▸ **TEXTABSCHNITT**:
——————————

Management-Zusammenfassung dieses Beitrags:
Es gibt eine Reihe von Ermittlungs- und Sammlungstechniken (Werkzeugen und Methoden zur Ermittlung von Anforderungen, Elicitation Tools and Techniques) für das → Requirements Engineering.
In diesem Beitrag werden die Ermittlungstechniken beschrieben.
Das → Ermitteln von Anforderungen beansprucht einen großen Anteil des Aufwands in Requirements-Engineering-Projekten. Je nach Aufgabenstellung und Ressourcenverfügbarkeit sollten daher passende Ermittlungstechniken eingesetzt werden, die vor dem eigentlichen Ermittlungsstart bestimmt werden. In diesem Beitrag werden die einzelnen Ermittlungstechniken benannt und eingeordnet, umso eine Auswahl für das jeweilige Requirements-Engineering-Projekt zu erlauben.
1. Einleitung und Grundlagen
Ermittlungstechniken kommen zum Einsatz, um Anforderungen passend zu ermitteln. Nach → IREB /IREB21/ können diese unterteilt werden in …
- Erhebungstechniken und
- Entwurfs- und Ideenfindungstechniken (Abbildung 1.1).
Die Erhebungstechniken haben wiederum vier Unterkategorien:
- Befragungstechniken mit den → Interviews und Fragenbogen
- Kollaborationstechniken mit Workshops und Crowd-basierten RE
- Beobachtungstechniken mit Feldbeobachtung und Apprenticing
- Artefaktebasierte Techniken mit Systemarchäologie, Feedbackanalyse und Wiederverwendung
Die Entwurfs- und Ideenfindungstechniken kennen zwei Unterkategorien:
- → Kreativitätstechniken mit → Brainstorming und Analogietechnik
- Designtechniken mit Prototypen sowie Szenarien und Storyboards
Abbildung 1.1: Ermittlungstechniken nach IREB im Überblick /#IREB-CPRE-FL-Handbuch-24/
Es gibt neben den in Abbildung 1.1 genannten Ermittlungstechniken weitere: Je nach Autor und → Standard werden finden sich bis zu 30 unterschiedliche Techniken. In der Praxis werden dann für den konkreten Einsatzfall die Techniken ausgewählt, die passend erscheinen; in der Regel sind dies nicht mehr als 10.

——————————

▸ **ZU BEARBEITENDES MATERIAL**:
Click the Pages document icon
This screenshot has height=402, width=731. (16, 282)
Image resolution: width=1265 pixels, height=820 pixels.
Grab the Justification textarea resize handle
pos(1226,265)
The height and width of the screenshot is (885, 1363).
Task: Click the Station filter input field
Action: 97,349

——————————

▸ **AUFGABEN**:
1. Schreiben Sie alle Einträge aus Block 1 buchstabengetreu und Zeile für Zeile ab.
2. Wie geht der Textabschnitt über Ermittlungstechniken im Requirements Engineering nach seinem letzten Satz weiter? Setzen Sie ihn fort.

▸ **LÖSUNGEN ZUR ÜBUNG**:
1.
Click the Pages document icon
This screenshot has height=402, width=731. (16, 282)
Image resolution: width=1265 pixels, height=820 pixels.
Grab the Justification textarea resize handle
pos(1226,265)
The height and width of the screenshot is (885, 1363).
Task: Click the Station filter input field
Action: 97,349

2.
Das → IIBA benennt 17 Ermittlungstechniken, die bei → Business Analysis eingesetzt werden können (Abbildung 1.2). Besonderheiten sind hierbei:
- Elicitation Techniques wird mit Erhebungstechniken übersetzt, dies entspricht aber den Ermittlungstechniken nach IREB
- In der deutschen Fassung sind Brainstorming und Mind Mapping zusammengefasst
- Generell sind die Ermittlungstechniken nach IIBA stark an den Business Requirements ausgerichtet
Abbildung 1.2: Ermittlungstechniken nach IIBA im Überblick /BBG15, BBG17‑d/
1.1 Arten von Ermittlungstechniken
Ermittlungstechniken könnten beispielsweise auch folgenden Arten zugeordnet werden /Rupp14/:
- Traditionelle Techniken: Fragebögen, Interviews, Dokumentenanalyse (Handbücher, Beschwerdebögen), Beobachtungen
- Gruppenarbeit: Brainstorming, Fokusgruppen, Konsensbildung, Workshops, Rollenspiele
- Prototyping (Rapid Prototyping): Simulationsumgebung, Ablaufmodell, Benutzerschnittstelle
- Modelle: Szenarien, Bilder, Diagramme, Mind Maps
- Kognitive und diskursorientierte Verfahren: Analyse von Interviews oder Gruppendiskussion, um herauszufinden, ob an wichtigen Stellen Informationen verschleiert wurden
- Kontextstudien: Kulturelle Besonderheiten, Farben, Symbolik
2. Ermittlungstechniken in der Übersicht
Die nachfolgende Tabelle listet die wesentlichen Ermittlungstechniken in alphabetischer Reihenfolge auf.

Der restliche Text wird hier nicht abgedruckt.